(Data records)
========

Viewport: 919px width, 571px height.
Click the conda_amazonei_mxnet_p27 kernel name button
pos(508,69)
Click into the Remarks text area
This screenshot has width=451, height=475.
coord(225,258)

========

**Exercise:** Output the line holding "Click the conda_amazonei_mxnet_p27", then every later line through the end of the records above, exactly as given and nothing else.

**Reply:**
Click the conda_amazonei_mxnet_p27 kernel name button
pos(508,69)
Click into the Remarks text area
This screenshot has width=451, height=475.
coord(225,258)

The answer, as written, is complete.